Four years ago Mary* was sexually assaulted. After this incident, daily living became difficult. Mary engaged in substance use, had no home, and no steady employment. Mary began experiencing trauma-related symptoms, including being fearful of any new surroundings and feared the company of new people. On the one-year anniversary of the sexual assault, Mary attempted suicide. On the second-year anniversary, Mary was detained by police for drunken and disorderly conduct. The police officers, noting her inebriated state, attempted to take her to a treatment facility. Unbeknownst to the officers, they had brought her to the very medical facility where she had been sexually assaulted two years prior, and upon arriving, Mary resisted arrest and was charged with assault.

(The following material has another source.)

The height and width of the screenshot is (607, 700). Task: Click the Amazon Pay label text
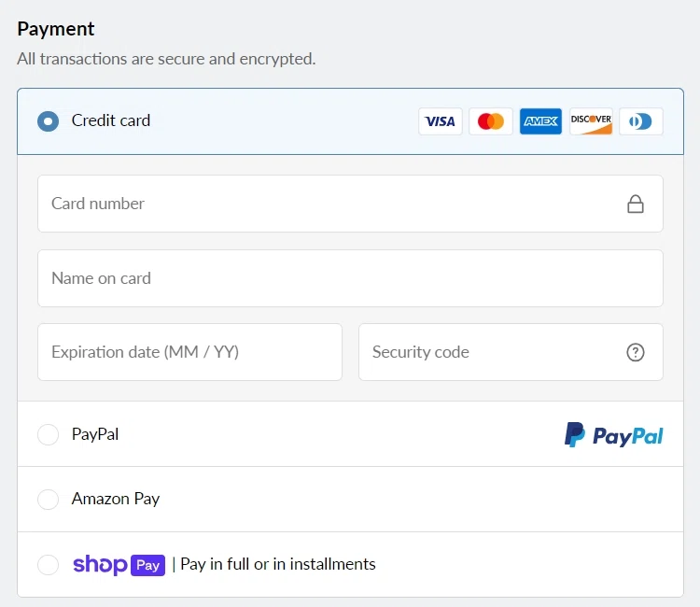click(x=116, y=499)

After arrest and during her jail stay, Mary became involved in a therapeutic trauma group operated by the Washtenaw, Mich., Justice Project Outreach Team (JPORT), a current Justice and Mental Health Collaboration Program (JMHCP) expansion grantee. JPORT is using its funding to enhance the trauma-informed care that they offer their clients in the jail and through their transition to either community corrections or the community. As a result of JPORT’s therapeutic trauma groups, Mary’s trauma symptoms subsided, so that on the third anniversary of her sexual assault, Mary was living independently and had stopped using drugs. To celebrate her new-found independence, she took a trip to Florida to relax at a self-help retreat.

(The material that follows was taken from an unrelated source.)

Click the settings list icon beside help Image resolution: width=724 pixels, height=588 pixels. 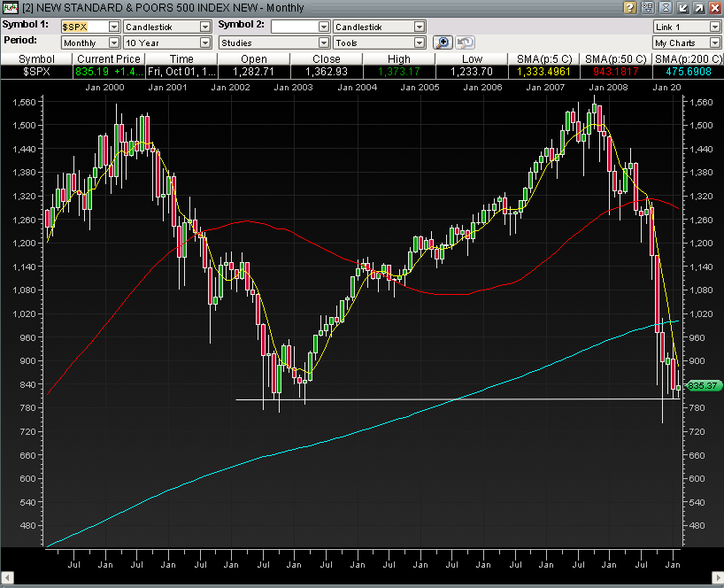pyautogui.click(x=647, y=7)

JPORT provides a team-based continuum of services from diversion to community re-entry. With their current expansion grant, they are working to expand trauma services to both people within the jail and those under community supervision. A summary of some of their grant activities follows.

Curriculum Choice: Trainings by Stephanie Covington

The JPORT team first attended a training conducted by Dr. Stephanie Covington in 2007 to learn how to use the “Beyond Trauma” curriculum. Dr. Covington provides training for clinicians and administrators to work with women and girls in private, public, and criminal justice settings. “Beyond Trauma,” created by Dr. Covington, is a therapeutic group modality for female trauma survivors. One member of the JPORT team reports, “The women love the curriculum—they grab on to it right away. They are so glad to know that they are not ‘crazy,’ but that their trauma symptoms are normal reactions.”

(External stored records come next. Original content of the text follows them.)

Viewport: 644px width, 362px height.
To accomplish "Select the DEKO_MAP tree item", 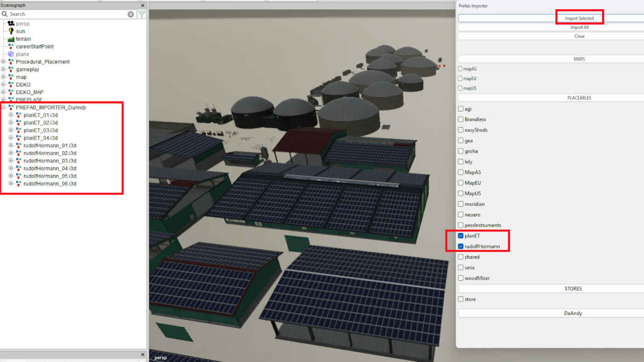I will 29,92.
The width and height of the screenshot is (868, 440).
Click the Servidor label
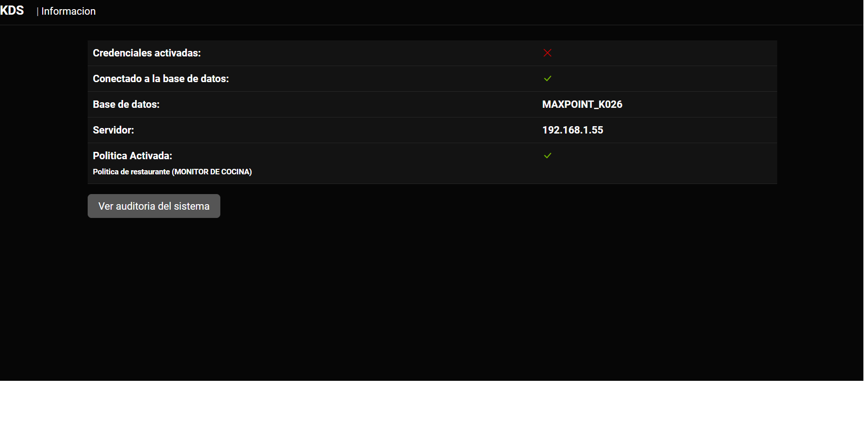tap(113, 130)
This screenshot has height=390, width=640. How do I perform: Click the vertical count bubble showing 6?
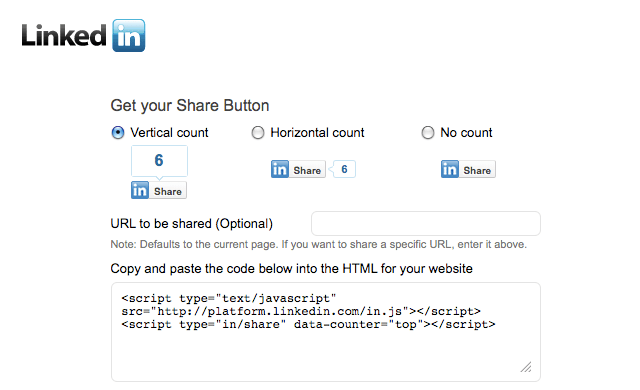pyautogui.click(x=159, y=162)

The JPORT team has found that operating the trauma group in a jail setting is actually more fluid and consistent than trauma groups run in the community. Within the jail setting, women are free from substances, consistently attend groups, and have a greater sense of camaraderie with the other group members.

Identifying Obstacles in the System and Responding: Developing a Brief Trauma Group

While most therapeutic trauma group models are created for a minimum of twelve to fifteeen groups over six to twelve weeks, the JPORT group realized that it is unrealistic for women in jail to complete group programs because they are often back in the community before program completion. In response, the JPORT team has developed a shorter curriculum based on the Covington material, consisting of four 1.5-hour sessions. The team recognizes that four group meetings will mark only the beginning of trauma treatment for females, and that linkage to further trauma treatment once females are released is essential. They will continue to offer both the longer trauma group model of twelve sessions, while offering the brief four-session group for women who have shorter stays in the jail.

Empowering Trauma Survivors: Utilization of Peer Supports

Peer supports, that is, individuals who have completed the twelve-session trauma group themselves, provide assistance in trauma groups by helping new group participants complete activities and facilitating discussions. The newest task for peer supports will be providing encouragement and offering pamphlets regarding trauma symptoms for women admitted to the jail for only one or two days.

Future Directions

The JPORT team hopes to expand their current system through the creation of a male trauma group. The JPORT team also plans to conduct trauma training for all correctional officers.

* “Mary” is a fictitious name used to protect the anonymity of the person described.